Prerequisite: Enrollment is limited to 12 students and is by permission of the instructor. A prior course in Islamic Law is helpful, but not necessary. Students who have not taken a course on Islamic law or who are not concurrently enrolled in Professor Rabb’s Introduction to Islamic Law course must attend the first two sessions of the Islamic Law course, also taught this semester. Interested students should email Marzieh Noori (mnoori@law.harvard.edu) with a current resume and a short statement of interest including one or two topics you might be interested in writing about (not to exceed one page). Application deadline Sep 3, 2024. Students will be notified after this date of their admission to the Lab.

Exam: No Exam

This course provides an opportunity for students interested in assessing the way Islamic law functions in modern and historical contexts to work on discrete and directed research projects that use digital tools for research on interpretation in Islamic law (with focus on Islamic legal textualism and legal canons of construction) in a collaborative, interactive setting. The suite of digital tools that lab members will use in preparation and testing of the data operate under a project called “Courts & Canons”—a platform designed to explore courts, interpretation, and regulation of Islamic law.

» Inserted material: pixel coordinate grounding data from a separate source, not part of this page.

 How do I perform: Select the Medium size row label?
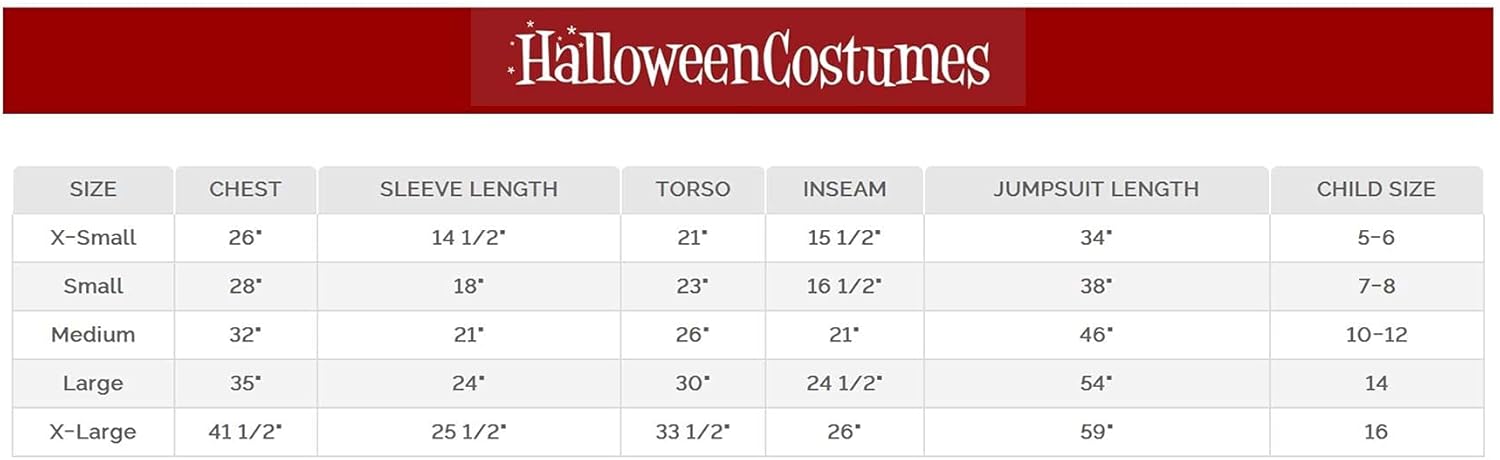point(93,335)
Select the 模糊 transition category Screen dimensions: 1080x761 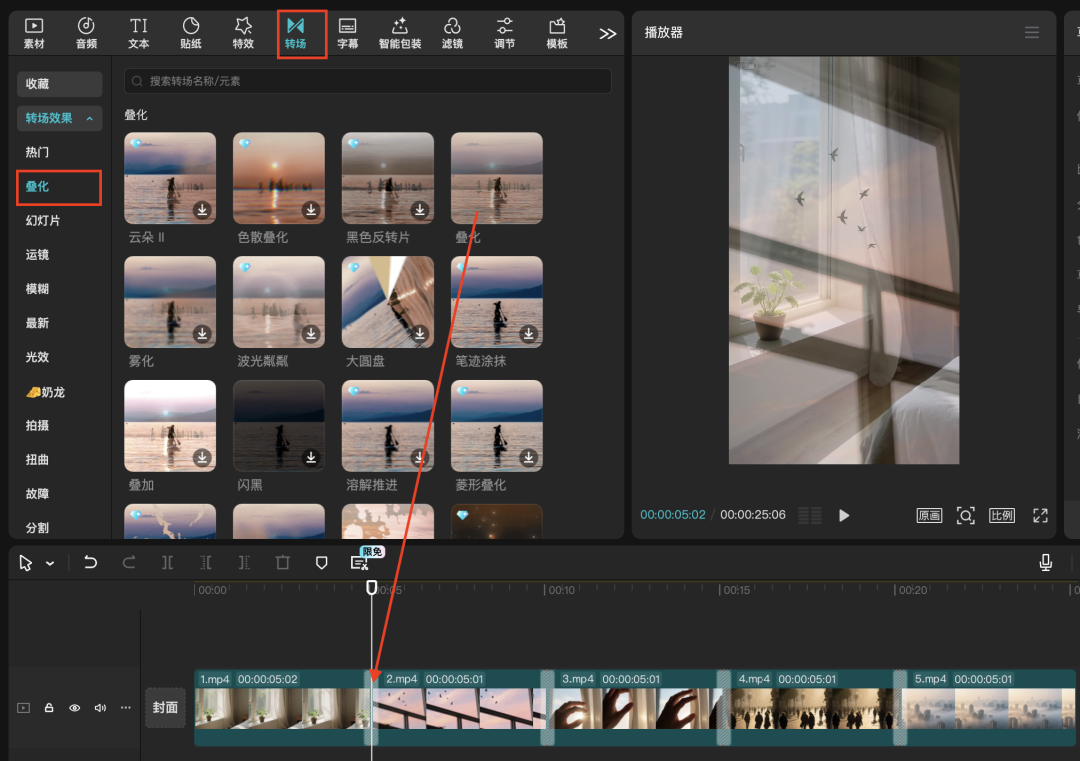click(38, 289)
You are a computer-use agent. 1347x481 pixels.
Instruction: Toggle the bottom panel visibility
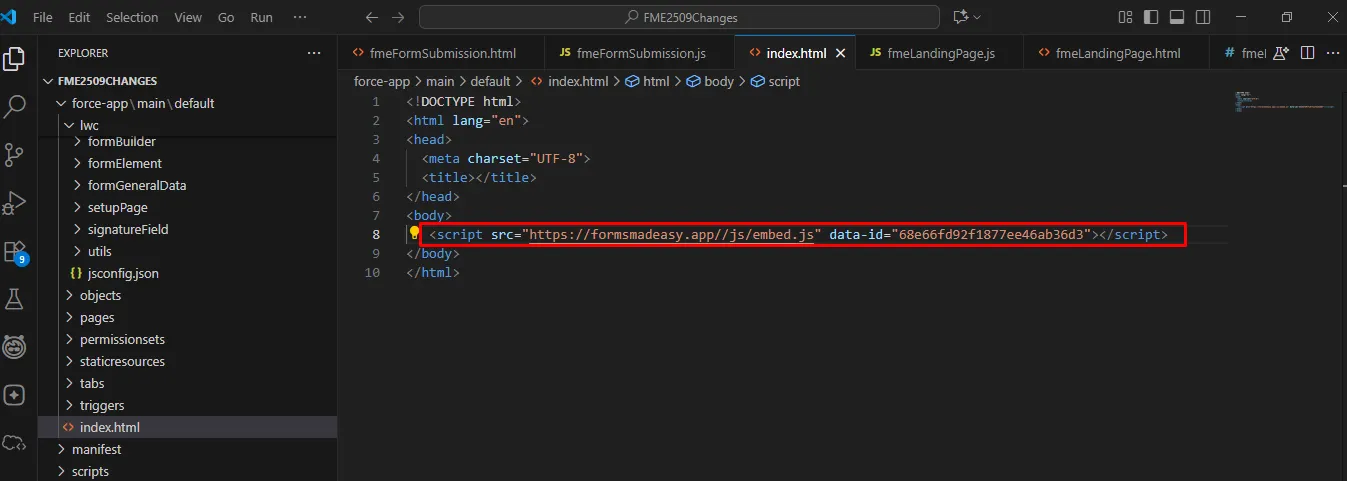click(x=1177, y=17)
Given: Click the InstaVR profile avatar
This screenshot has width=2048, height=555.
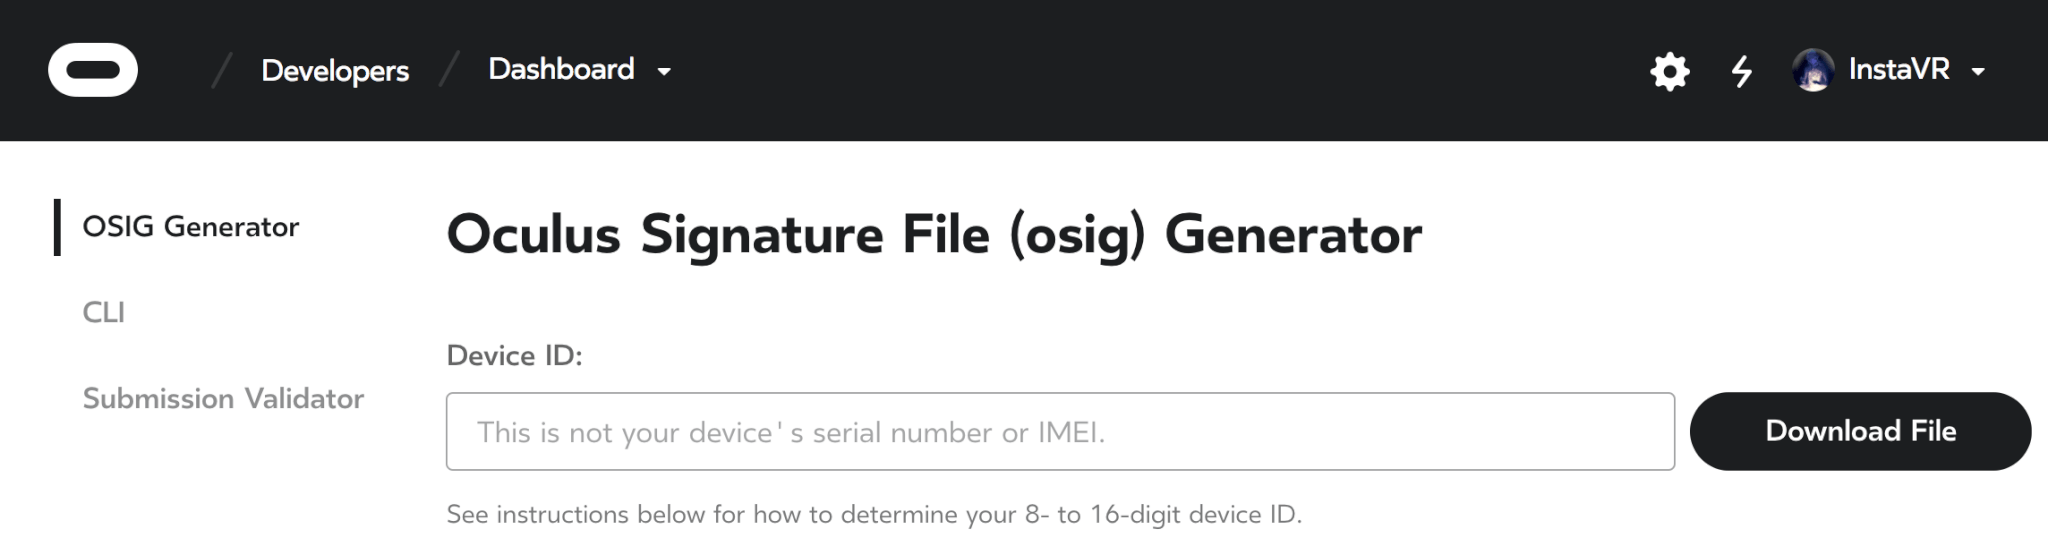Looking at the screenshot, I should 1813,70.
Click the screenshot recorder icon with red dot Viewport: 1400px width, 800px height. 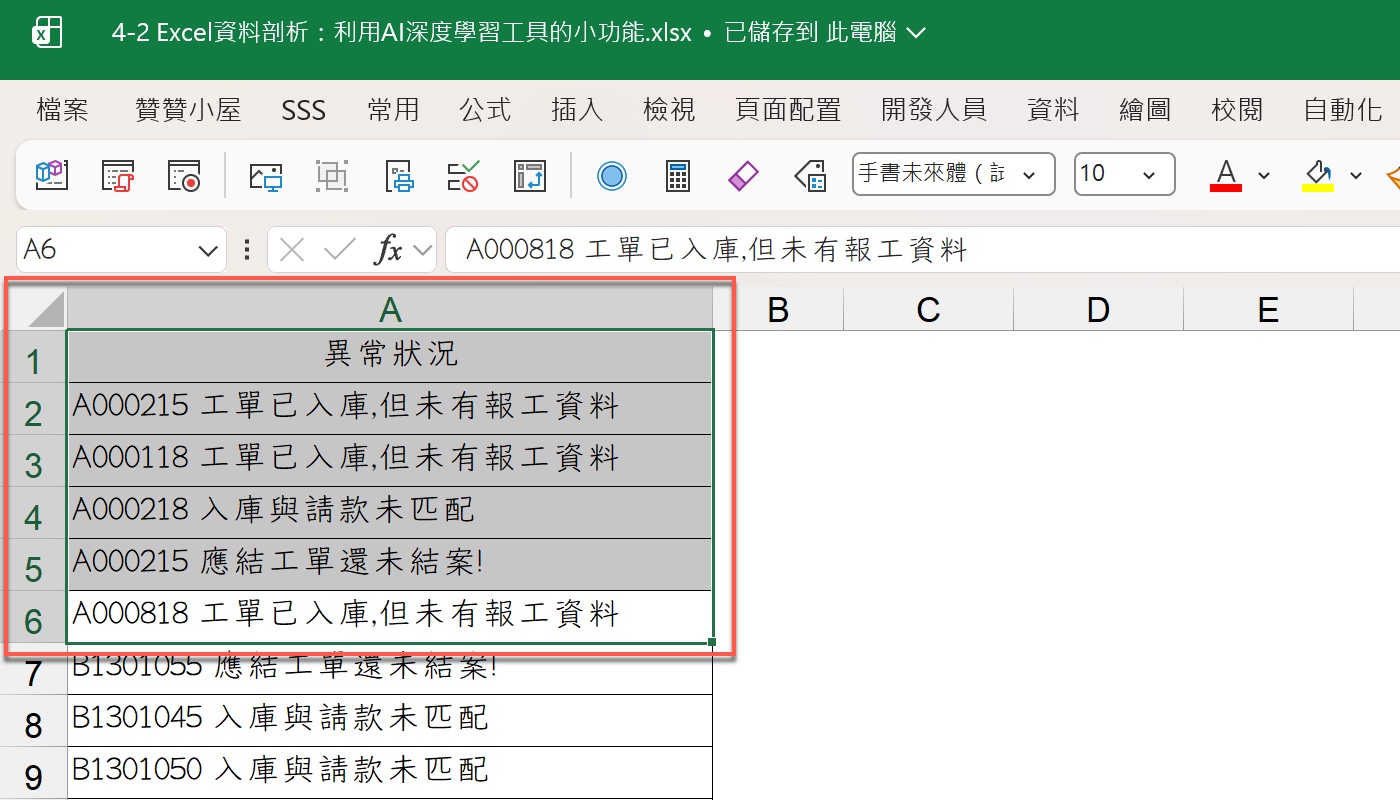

In the course of the lab work, students will select one or more legal canons related to legislation and interpretation in Muslim-majority countries to explore through data collection and preparation, and they will conduct research on questions of Islamic law that allows them to gain familiarity on pressing issues in the field and to test and refine AI tools. Typical research areas may include (but are not limited to) issues of Islamic criminal law, family law, and comparative constitutional law. Lab members should expect to meet roughly each week—6 times with the professor and other “working sessions” with the data scientists and engineers building tools for the lab and where they can work together collaboratively. Students will also have opportunities to track online debates, engage with leading scholars in the field, and identify new developments and sources for Islamic law related to their chosen research projects. Students will produce three short papers (500-1000 words), which may be selected for publication opportunities on the islamiclaw.blog or SHARIAsource.com—a hub for content and context on Islamic law (for primary sources and data science tools).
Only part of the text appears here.